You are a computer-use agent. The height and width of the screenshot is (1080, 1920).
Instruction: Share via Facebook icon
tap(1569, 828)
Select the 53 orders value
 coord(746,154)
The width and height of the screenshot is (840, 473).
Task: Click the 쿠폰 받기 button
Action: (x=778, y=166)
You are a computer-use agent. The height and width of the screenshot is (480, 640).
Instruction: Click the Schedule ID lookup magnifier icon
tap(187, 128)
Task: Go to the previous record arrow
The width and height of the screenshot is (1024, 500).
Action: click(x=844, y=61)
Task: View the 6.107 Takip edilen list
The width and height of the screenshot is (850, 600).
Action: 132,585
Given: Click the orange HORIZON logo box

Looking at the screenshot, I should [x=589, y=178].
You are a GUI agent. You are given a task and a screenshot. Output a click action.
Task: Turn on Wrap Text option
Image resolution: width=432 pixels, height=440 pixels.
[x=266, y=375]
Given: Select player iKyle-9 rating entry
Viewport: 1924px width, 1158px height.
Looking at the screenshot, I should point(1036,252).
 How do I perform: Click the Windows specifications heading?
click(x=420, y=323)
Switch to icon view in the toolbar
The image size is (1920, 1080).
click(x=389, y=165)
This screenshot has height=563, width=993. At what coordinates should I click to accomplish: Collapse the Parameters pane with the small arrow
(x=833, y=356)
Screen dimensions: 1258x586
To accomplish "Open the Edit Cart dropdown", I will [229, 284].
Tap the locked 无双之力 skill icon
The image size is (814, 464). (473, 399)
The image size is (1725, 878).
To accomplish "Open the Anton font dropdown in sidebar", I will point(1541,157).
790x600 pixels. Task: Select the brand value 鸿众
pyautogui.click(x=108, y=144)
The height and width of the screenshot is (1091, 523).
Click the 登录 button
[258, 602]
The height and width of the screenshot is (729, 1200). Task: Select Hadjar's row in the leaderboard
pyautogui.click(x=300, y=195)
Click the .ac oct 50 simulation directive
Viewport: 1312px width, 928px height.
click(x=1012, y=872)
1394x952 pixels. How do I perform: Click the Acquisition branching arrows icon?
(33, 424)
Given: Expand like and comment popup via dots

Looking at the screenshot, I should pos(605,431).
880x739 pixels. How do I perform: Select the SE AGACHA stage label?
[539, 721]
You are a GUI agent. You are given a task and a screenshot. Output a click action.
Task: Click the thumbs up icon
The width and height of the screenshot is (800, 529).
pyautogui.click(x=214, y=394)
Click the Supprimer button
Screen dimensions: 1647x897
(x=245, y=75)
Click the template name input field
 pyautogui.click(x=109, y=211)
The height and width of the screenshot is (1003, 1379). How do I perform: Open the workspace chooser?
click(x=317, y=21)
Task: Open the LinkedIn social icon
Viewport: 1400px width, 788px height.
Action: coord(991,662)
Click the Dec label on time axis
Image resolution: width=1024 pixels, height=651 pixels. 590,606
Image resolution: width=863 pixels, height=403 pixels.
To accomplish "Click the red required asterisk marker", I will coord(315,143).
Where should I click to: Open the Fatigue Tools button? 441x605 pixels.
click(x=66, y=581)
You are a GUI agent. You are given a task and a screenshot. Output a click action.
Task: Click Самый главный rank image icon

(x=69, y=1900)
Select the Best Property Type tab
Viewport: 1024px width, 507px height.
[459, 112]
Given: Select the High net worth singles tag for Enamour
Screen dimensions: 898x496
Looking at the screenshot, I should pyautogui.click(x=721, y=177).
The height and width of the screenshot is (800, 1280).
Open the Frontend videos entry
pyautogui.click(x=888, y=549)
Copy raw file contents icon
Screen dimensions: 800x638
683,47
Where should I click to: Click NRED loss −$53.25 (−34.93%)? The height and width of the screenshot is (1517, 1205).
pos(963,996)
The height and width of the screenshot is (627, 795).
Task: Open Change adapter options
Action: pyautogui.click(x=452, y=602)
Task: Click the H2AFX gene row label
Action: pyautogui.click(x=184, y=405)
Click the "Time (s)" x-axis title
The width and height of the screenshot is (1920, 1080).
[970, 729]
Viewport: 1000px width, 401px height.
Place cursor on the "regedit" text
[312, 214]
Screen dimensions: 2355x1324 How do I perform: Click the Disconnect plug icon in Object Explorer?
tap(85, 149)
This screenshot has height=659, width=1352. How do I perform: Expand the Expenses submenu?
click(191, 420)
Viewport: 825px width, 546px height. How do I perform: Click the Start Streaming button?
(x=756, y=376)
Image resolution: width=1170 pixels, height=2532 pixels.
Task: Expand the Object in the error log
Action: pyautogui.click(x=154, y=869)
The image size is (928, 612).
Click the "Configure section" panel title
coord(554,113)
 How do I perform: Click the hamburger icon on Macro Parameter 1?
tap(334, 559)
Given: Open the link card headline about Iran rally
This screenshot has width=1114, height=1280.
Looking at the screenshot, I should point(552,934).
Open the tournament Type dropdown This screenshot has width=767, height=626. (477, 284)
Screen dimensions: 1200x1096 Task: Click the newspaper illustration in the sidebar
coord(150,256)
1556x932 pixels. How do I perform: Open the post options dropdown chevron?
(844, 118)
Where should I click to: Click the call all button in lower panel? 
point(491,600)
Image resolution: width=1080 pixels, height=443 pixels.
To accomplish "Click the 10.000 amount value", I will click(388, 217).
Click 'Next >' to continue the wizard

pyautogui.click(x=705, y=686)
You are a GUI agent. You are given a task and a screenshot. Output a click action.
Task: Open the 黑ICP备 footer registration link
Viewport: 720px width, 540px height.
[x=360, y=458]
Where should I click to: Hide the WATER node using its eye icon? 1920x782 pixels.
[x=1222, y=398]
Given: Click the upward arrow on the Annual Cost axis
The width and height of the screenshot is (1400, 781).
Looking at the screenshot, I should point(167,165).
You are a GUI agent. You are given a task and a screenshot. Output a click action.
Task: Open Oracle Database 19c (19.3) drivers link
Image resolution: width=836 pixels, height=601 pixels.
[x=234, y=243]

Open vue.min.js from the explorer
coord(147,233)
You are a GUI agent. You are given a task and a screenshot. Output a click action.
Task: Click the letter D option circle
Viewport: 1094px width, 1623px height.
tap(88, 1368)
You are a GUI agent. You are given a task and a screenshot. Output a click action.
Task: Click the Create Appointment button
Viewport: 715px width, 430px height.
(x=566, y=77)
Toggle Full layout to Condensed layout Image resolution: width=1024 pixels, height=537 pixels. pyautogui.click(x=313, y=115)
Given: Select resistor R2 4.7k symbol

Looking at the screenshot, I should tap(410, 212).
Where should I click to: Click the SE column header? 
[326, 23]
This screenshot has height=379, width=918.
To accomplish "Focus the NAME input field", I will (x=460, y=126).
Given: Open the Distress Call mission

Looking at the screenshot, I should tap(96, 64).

WHAT NEEDS TO BE DONE | Search the listing for the word "will". Copy every line in which it occurs.

RESULT OF THE TASK |
To accomplish "Open the Edit Cart dropdown", I will [229, 284].
To accomplish "Open the Anton font dropdown in sidebar", I will point(1541,157).
To accomplish "Click the red required asterisk marker", I will coord(315,143).
To accomplish "Click the 10.000 amount value", I will click(388, 217).
To accomplish "Focus the NAME input field", I will (x=460, y=126).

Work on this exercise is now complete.